━━━ Supplied records

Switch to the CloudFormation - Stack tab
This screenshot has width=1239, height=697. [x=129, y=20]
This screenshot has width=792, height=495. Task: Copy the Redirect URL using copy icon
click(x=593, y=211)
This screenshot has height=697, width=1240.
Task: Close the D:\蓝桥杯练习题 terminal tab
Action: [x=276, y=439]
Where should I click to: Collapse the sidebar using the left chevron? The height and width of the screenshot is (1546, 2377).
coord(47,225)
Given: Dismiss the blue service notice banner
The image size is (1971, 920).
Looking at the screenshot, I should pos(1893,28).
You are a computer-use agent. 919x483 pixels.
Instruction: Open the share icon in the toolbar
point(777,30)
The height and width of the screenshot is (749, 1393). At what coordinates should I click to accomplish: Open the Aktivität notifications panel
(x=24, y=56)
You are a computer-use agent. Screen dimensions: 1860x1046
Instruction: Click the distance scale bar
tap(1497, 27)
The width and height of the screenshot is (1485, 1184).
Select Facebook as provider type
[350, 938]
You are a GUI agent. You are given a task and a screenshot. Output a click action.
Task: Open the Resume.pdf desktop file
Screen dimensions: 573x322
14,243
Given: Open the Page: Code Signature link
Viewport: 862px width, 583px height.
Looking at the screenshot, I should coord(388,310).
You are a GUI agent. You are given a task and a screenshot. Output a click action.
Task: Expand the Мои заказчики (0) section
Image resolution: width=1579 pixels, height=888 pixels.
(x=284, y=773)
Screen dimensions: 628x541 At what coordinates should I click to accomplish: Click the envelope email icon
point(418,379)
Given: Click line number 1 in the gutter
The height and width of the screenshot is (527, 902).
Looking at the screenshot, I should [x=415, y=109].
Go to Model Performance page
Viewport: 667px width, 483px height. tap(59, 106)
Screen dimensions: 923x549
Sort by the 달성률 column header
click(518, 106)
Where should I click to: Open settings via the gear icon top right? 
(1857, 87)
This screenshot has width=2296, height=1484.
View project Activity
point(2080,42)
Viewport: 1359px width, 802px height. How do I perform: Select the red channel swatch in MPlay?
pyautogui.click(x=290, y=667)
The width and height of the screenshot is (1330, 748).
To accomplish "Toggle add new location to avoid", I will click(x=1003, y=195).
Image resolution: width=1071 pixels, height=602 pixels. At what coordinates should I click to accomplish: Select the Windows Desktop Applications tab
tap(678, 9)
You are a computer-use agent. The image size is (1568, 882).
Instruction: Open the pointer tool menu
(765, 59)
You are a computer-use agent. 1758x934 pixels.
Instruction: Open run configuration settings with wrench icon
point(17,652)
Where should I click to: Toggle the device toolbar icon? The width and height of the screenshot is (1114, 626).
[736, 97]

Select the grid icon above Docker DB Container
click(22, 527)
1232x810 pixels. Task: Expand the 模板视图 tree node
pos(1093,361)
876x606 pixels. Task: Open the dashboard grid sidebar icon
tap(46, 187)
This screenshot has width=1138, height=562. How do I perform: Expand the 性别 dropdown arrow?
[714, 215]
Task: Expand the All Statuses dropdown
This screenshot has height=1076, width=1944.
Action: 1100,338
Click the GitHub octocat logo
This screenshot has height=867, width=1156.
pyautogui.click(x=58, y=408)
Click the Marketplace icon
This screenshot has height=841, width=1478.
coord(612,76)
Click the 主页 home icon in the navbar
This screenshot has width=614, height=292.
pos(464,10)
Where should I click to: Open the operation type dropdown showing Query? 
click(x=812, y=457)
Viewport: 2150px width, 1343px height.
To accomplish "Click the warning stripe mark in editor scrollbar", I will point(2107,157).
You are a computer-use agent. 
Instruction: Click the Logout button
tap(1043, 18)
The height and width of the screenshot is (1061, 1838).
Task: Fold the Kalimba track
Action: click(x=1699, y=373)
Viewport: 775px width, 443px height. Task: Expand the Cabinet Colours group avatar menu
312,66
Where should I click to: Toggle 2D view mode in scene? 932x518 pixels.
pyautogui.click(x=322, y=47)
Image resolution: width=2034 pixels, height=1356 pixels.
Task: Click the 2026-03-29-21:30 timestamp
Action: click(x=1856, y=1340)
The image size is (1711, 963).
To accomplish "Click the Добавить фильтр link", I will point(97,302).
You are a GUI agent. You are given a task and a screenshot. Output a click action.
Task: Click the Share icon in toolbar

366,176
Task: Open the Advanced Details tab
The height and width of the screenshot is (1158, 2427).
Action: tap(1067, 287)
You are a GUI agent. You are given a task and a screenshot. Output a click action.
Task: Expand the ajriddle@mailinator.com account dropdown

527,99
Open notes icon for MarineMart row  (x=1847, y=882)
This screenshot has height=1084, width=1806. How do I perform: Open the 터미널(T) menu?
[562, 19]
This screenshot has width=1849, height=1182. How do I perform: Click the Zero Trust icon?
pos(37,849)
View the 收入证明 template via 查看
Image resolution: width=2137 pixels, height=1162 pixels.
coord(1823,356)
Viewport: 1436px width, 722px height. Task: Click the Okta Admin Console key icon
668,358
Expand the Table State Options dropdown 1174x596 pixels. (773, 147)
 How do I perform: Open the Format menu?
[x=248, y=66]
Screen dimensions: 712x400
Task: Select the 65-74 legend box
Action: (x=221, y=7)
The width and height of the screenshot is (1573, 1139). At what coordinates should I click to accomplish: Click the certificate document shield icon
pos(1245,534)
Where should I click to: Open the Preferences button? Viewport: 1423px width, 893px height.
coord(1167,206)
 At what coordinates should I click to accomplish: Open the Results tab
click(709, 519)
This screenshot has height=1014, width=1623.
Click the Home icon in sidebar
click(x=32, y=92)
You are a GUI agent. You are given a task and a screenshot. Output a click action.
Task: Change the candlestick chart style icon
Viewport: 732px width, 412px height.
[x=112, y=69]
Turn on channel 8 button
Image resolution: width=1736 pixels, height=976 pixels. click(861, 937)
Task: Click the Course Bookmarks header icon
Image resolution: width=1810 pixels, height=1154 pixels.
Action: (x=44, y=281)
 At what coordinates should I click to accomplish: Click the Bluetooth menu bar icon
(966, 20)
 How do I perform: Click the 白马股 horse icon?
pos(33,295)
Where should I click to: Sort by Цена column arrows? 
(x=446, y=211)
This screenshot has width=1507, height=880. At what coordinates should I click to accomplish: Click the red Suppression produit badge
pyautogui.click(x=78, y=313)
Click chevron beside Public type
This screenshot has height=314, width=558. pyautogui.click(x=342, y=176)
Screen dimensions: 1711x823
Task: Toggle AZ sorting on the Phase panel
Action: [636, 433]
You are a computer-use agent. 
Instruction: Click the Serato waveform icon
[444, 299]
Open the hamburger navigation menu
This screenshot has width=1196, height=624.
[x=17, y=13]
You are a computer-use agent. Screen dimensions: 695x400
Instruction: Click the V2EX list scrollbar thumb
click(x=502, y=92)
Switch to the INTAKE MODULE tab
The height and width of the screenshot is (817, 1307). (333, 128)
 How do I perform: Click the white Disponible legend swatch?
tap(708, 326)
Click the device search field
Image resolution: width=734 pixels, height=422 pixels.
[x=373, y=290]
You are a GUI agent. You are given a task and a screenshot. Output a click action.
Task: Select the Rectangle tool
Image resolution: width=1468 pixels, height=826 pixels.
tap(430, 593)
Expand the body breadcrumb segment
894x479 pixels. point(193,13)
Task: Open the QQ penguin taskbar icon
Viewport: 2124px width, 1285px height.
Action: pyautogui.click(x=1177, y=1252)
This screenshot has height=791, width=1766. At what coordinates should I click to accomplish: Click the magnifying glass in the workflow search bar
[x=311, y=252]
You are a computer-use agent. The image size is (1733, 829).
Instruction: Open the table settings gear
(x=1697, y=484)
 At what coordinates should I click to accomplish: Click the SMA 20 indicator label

━━━━━━

§ **Work item**
Your answer should consist only of the lines above between the line holding "Task: Expand the Мои заказчики (0) section" and the line holding "Viewport: 2150px width, 1343px height.", inclusive, each transcribed exactly.

§ **Response to the task**
Task: Expand the Мои заказчики (0) section
Image resolution: width=1579 pixels, height=888 pixels.
(x=284, y=773)
Screen dimensions: 628x541 At what coordinates should I click to accomplish: Click the envelope email icon
point(418,379)
Given: Click line number 1 in the gutter
The height and width of the screenshot is (527, 902).
Looking at the screenshot, I should [x=415, y=109].
Go to Model Performance page
Viewport: 667px width, 483px height. tap(59, 106)
Screen dimensions: 923x549
Sort by the 달성률 column header
click(518, 106)
Where should I click to: Open settings via the gear icon top right? 
(1857, 87)
This screenshot has width=2296, height=1484.
View project Activity
point(2080,42)
Viewport: 1359px width, 802px height. How do I perform: Select the red channel swatch in MPlay?
pyautogui.click(x=290, y=667)
The width and height of the screenshot is (1330, 748).
To accomplish "Toggle add new location to avoid", I will click(x=1003, y=195).
Image resolution: width=1071 pixels, height=602 pixels. At what coordinates should I click to accomplish: Select the Windows Desktop Applications tab
tap(678, 9)
You are a computer-use agent. The image size is (1568, 882).
Instruction: Open the pointer tool menu
(765, 59)
You are a computer-use agent. 1758x934 pixels.
Instruction: Open run configuration settings with wrench icon
point(17,652)
Where should I click to: Toggle the device toolbar icon? The width and height of the screenshot is (1114, 626).
[736, 97]

Select the grid icon above Docker DB Container
click(22, 527)
1232x810 pixels. Task: Expand the 模板视图 tree node
pos(1093,361)
876x606 pixels. Task: Open the dashboard grid sidebar icon
tap(46, 187)
This screenshot has width=1138, height=562. How do I perform: Expand the 性别 dropdown arrow?
[714, 215]
Task: Expand the All Statuses dropdown
This screenshot has height=1076, width=1944.
Action: 1100,338
Click the GitHub octocat logo
This screenshot has height=867, width=1156.
pyautogui.click(x=58, y=408)
Click the Marketplace icon
This screenshot has height=841, width=1478.
coord(612,76)
Click the 主页 home icon in the navbar
This screenshot has width=614, height=292.
pos(464,10)
Where should I click to: Open the operation type dropdown showing Query? 
click(x=812, y=457)
Viewport: 2150px width, 1343px height.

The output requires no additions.